Dataset rows
+-------+

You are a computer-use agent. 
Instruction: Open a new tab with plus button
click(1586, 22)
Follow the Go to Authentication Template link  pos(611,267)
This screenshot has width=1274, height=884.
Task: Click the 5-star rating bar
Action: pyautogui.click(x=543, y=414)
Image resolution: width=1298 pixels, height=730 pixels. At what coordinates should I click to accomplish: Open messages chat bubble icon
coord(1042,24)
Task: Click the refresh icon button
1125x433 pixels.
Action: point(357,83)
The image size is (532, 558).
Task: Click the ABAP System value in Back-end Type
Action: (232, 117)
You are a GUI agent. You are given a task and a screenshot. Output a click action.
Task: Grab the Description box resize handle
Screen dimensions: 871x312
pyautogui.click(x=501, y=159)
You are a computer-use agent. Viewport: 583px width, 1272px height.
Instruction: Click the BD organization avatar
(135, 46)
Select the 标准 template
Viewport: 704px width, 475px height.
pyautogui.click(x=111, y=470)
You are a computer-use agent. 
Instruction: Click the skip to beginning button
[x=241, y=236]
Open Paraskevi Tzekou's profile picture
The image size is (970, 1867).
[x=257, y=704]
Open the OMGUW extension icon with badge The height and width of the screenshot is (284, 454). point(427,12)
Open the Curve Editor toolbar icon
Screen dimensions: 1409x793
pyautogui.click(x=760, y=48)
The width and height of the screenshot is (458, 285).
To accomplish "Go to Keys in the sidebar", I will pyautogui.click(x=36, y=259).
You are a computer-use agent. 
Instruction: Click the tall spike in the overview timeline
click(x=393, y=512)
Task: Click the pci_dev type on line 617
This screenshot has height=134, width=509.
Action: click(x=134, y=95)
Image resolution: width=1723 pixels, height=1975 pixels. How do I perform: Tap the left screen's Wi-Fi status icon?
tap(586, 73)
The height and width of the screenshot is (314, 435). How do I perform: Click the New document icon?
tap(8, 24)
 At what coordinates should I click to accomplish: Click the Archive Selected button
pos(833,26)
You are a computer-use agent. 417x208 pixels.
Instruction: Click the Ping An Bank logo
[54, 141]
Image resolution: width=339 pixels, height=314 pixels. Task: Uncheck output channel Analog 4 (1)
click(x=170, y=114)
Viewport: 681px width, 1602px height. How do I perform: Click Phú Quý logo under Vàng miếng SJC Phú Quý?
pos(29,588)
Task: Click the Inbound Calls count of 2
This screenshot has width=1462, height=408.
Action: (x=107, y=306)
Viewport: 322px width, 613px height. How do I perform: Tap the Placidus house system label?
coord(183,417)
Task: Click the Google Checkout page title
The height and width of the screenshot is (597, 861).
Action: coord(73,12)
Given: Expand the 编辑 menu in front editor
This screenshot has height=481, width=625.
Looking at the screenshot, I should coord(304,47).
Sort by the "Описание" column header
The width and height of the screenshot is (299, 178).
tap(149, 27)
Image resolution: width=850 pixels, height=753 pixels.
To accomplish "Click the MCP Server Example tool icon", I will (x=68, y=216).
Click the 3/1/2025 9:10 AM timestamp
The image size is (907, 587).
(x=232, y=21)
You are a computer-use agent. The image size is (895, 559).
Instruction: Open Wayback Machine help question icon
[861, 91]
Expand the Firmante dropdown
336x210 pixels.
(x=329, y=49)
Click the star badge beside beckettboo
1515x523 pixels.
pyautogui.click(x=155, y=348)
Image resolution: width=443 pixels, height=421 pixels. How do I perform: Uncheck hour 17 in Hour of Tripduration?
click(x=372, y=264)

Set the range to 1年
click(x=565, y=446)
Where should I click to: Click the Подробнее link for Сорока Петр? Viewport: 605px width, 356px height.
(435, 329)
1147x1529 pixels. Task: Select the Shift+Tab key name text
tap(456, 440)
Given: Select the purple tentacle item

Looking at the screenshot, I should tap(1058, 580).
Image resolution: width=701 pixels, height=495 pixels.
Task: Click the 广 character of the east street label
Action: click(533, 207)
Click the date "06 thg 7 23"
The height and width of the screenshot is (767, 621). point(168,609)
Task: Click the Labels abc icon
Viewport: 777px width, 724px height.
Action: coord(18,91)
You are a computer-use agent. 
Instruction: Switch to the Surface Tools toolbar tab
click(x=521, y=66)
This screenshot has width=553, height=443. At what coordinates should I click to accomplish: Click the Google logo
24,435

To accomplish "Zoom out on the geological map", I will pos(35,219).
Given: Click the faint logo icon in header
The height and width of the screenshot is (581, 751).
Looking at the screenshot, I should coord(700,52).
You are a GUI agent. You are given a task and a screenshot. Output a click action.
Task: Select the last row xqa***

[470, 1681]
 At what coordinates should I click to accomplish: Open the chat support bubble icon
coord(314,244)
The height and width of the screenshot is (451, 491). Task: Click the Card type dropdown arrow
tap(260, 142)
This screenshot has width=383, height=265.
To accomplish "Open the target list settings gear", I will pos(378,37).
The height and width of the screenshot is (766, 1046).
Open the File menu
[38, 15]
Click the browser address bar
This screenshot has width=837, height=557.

+-------+

● EXERCISE GOAL:
Reproduce everything from the line containing "Viewport: 322px width, 613px" down to the line containing "pyautogui.click(x=155, y=348)", renaming "Expand" to "Open" and leaving every other word unchanged.

● FINAL ANSWER:
Viewport: 322px width, 613px height. How do I perform: Tap the Placidus house system label?
coord(183,417)
Task: Click the Google Checkout page title
The height and width of the screenshot is (597, 861).
Action: coord(73,12)
Given: Open the 编辑 menu in front editor
This screenshot has height=481, width=625.
Looking at the screenshot, I should coord(304,47).
Sort by the "Описание" column header
The width and height of the screenshot is (299, 178).
tap(149, 27)
Image resolution: width=850 pixels, height=753 pixels.
To accomplish "Click the MCP Server Example tool icon", I will (x=68, y=216).
Click the 3/1/2025 9:10 AM timestamp
The image size is (907, 587).
(x=232, y=21)
You are a computer-use agent. The image size is (895, 559).
Instruction: Open Wayback Machine help question icon
[861, 91]
Open the Firmante dropdown
336x210 pixels.
(x=329, y=49)
Click the star badge beside beckettboo
1515x523 pixels.
pyautogui.click(x=155, y=348)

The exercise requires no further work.